Contrary to the popular opinion, in Oracle they do too.
SYS_GUID() in Oracle is quite computation intensive function.
In my test database, t_even is a table with 1,000,000 rows
This query:
SELECT COUNT(SYS_GUID())
FROM t_even
runs for 48 seconds, since the function needs to evaluate each SYS_GUID() returned to make sure it's not a NULL.
However, this query:
SELECT COUNT(*)
FROM (
SELECT SYS_GUID()
FROM t_even
)
runs for but 2 seconds, since it doen't even try to evaluate SYS_GUID() (despite * being argument to COUNT(*))
I work on the SQL Server team and I can hopefully clarify a few points in this thread (I had not seen it previously, so I am sorry the engineering team has not done so previously).

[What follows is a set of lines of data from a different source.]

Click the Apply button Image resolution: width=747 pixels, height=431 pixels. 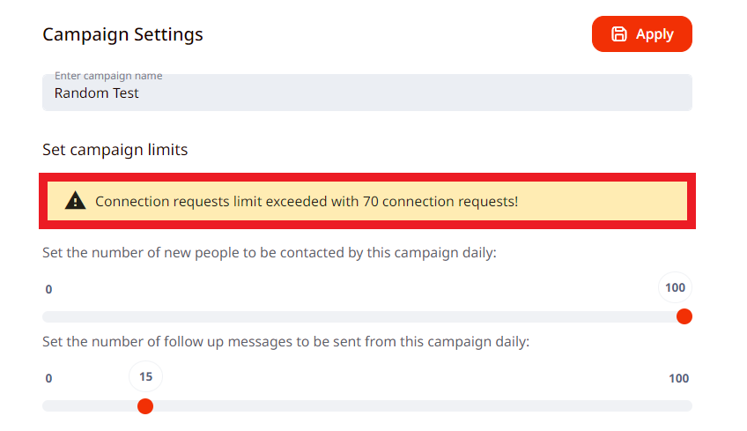[x=641, y=34]
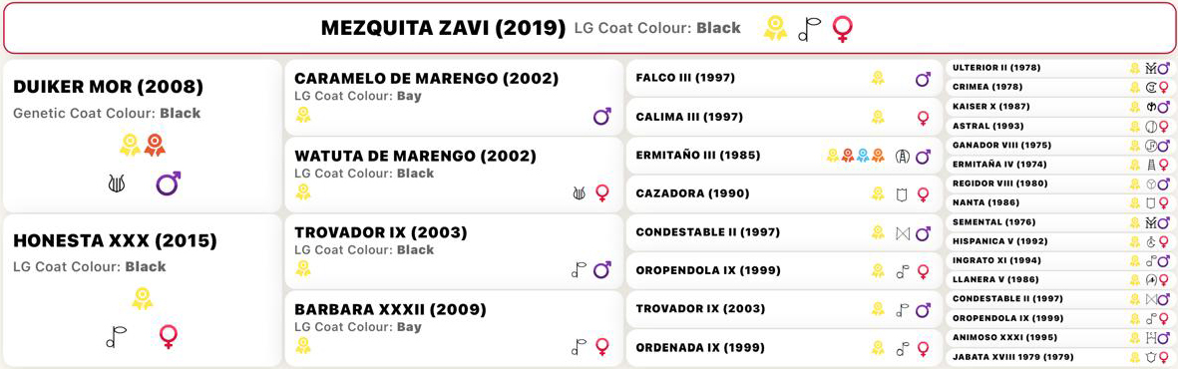Click the breeder brand icon on Cazadora row
This screenshot has height=369, width=1178.
coord(903,194)
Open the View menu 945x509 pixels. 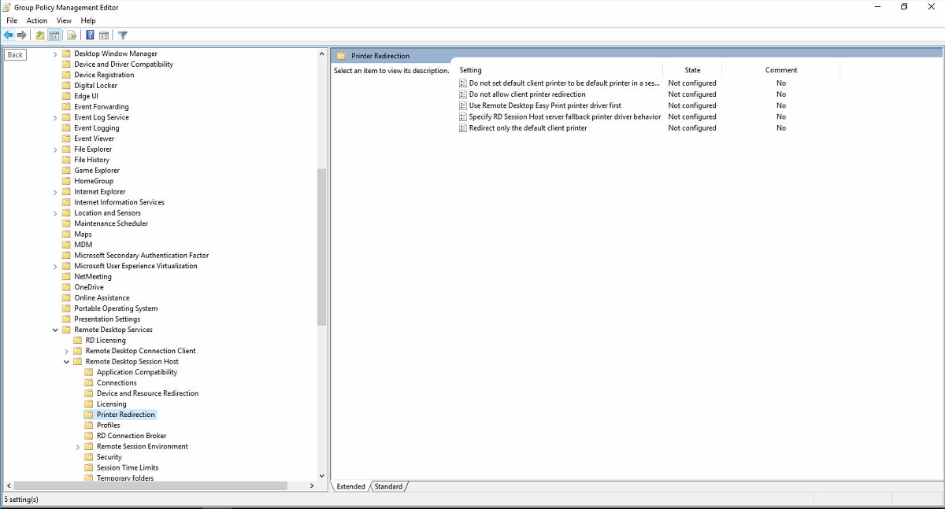point(64,20)
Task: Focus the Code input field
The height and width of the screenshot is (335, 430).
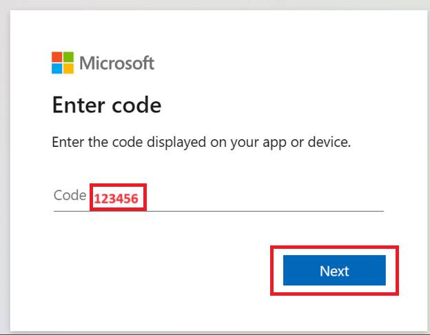Action: [218, 198]

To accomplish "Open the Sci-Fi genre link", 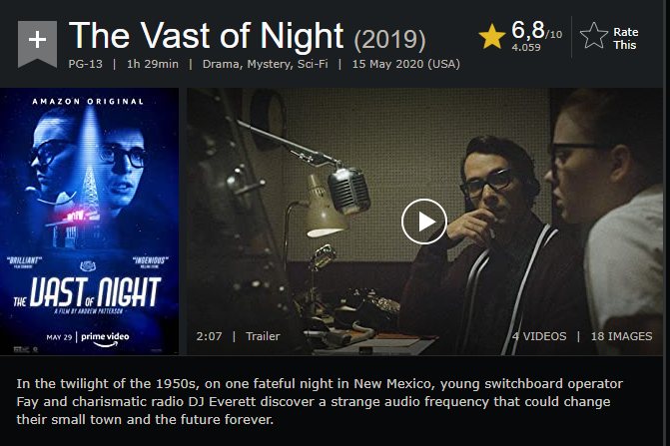I will [319, 64].
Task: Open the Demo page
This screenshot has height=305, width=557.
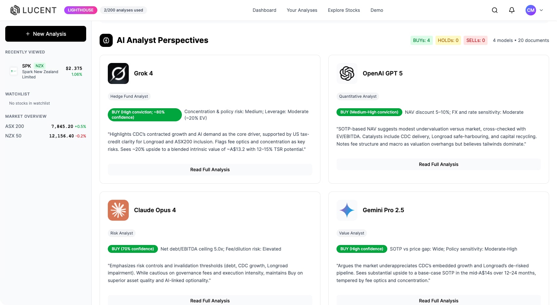Action: [377, 10]
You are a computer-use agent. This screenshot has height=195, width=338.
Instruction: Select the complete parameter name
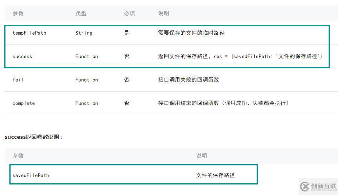coord(24,103)
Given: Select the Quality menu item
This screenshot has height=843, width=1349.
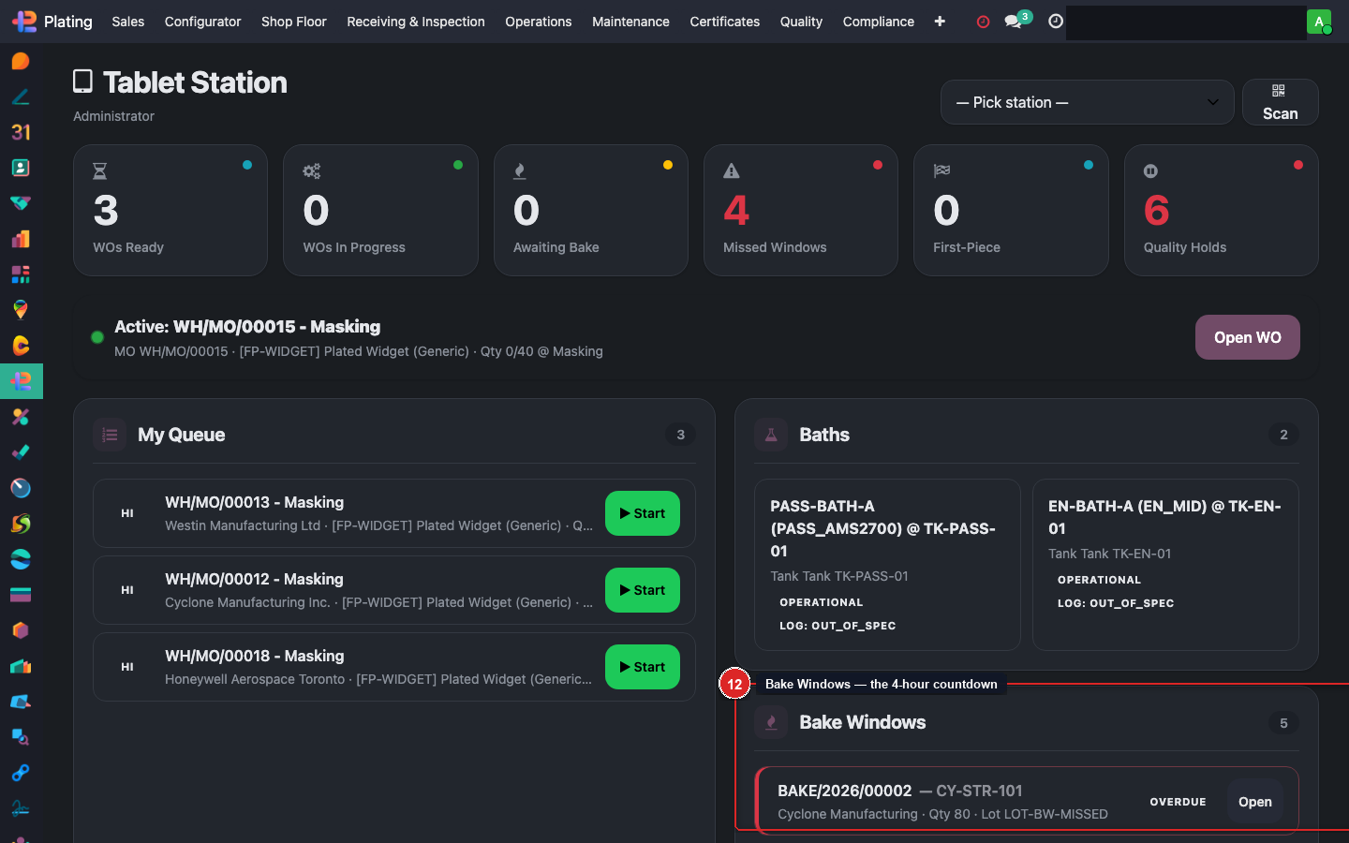Looking at the screenshot, I should point(801,22).
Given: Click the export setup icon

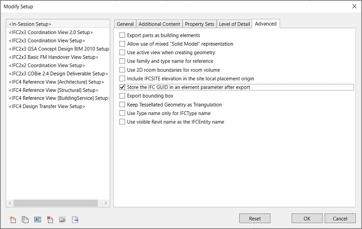Looking at the screenshot, I should (75, 220).
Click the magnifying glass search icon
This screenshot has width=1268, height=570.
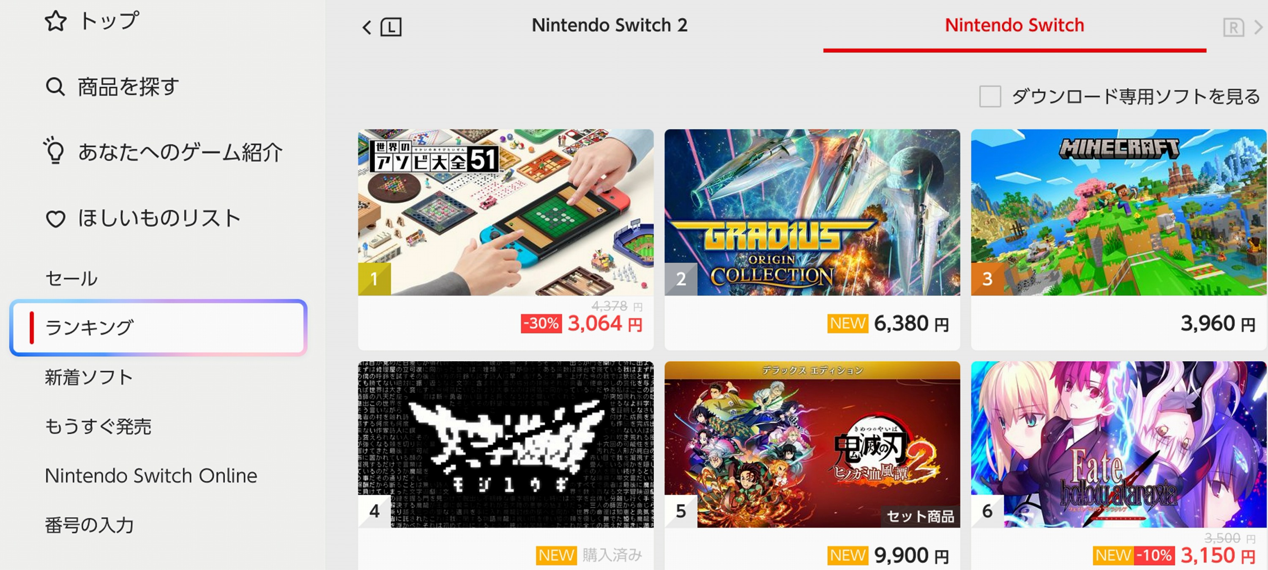pos(55,87)
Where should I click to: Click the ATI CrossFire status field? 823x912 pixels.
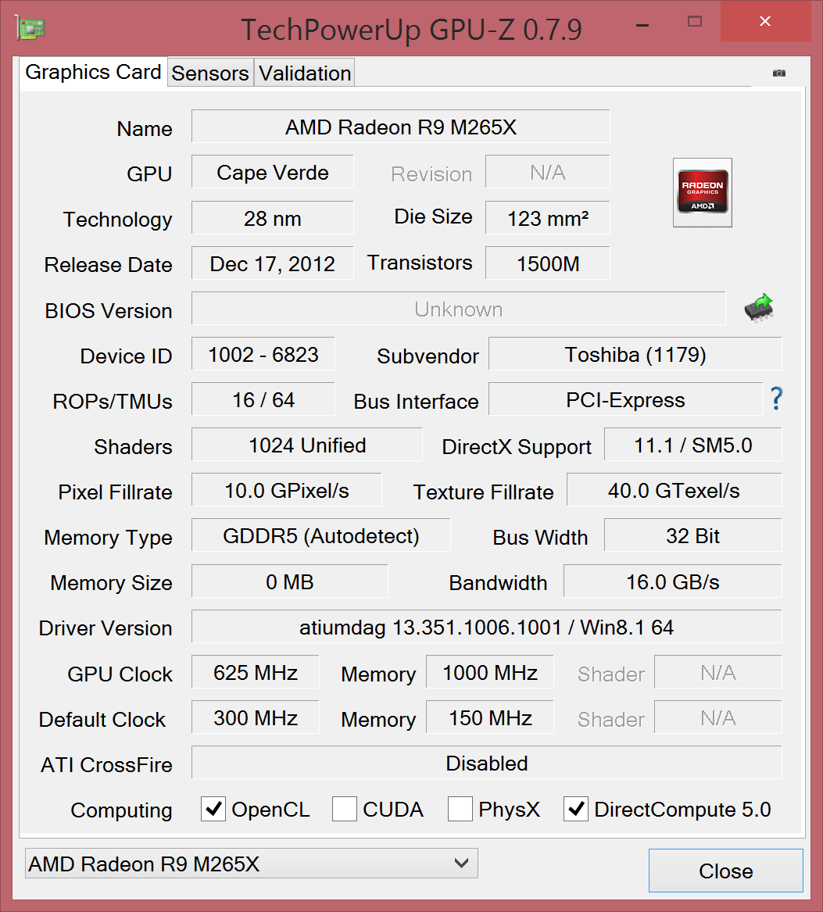pyautogui.click(x=486, y=763)
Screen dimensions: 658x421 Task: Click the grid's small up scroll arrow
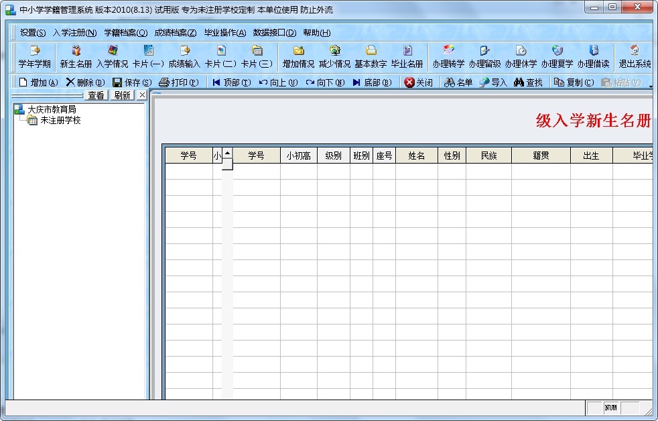(227, 154)
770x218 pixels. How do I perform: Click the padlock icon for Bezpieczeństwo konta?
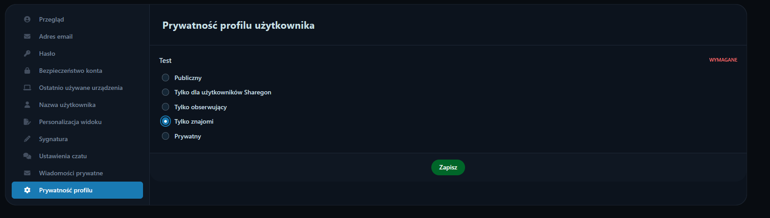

First, there is no semantic difference between select count(1) from table vs. select count(*) from table. They return the same results in all cases (and it is a bug if not). As noted in the other answers, select count(column) from table is semantically different and does not always return the same results as count(*).
Second, with respect to performance, there are two aspects that would matter in SQL Server (and SQL Azure): compilation-time work and execution-time work. The Compilation time work is a trivially small amount of extra work in the current implementation. There is an expansion of the * to all columns in some cases followed by a reduction back to 1 column being output due to how some of the internal operations work in binding and optimization. I doubt it would show up in any measurable test, and it would likely get lost in the noise of all the other things that happen under the covers (such as auto-stats, xevent sessions, query store overhead, triggers, etc.). It is maybe a few thousand extra CPU instructions. So, count(1) does a tiny bit less work during compilation (which will usually happen once and the plan is cached across multiple subsequent executions). For execution time, assuming the plans are the same there should be no measurable difference. (One of the earlier examples shows a difference - it is most likely due to other factors on the machine if the plan is the same).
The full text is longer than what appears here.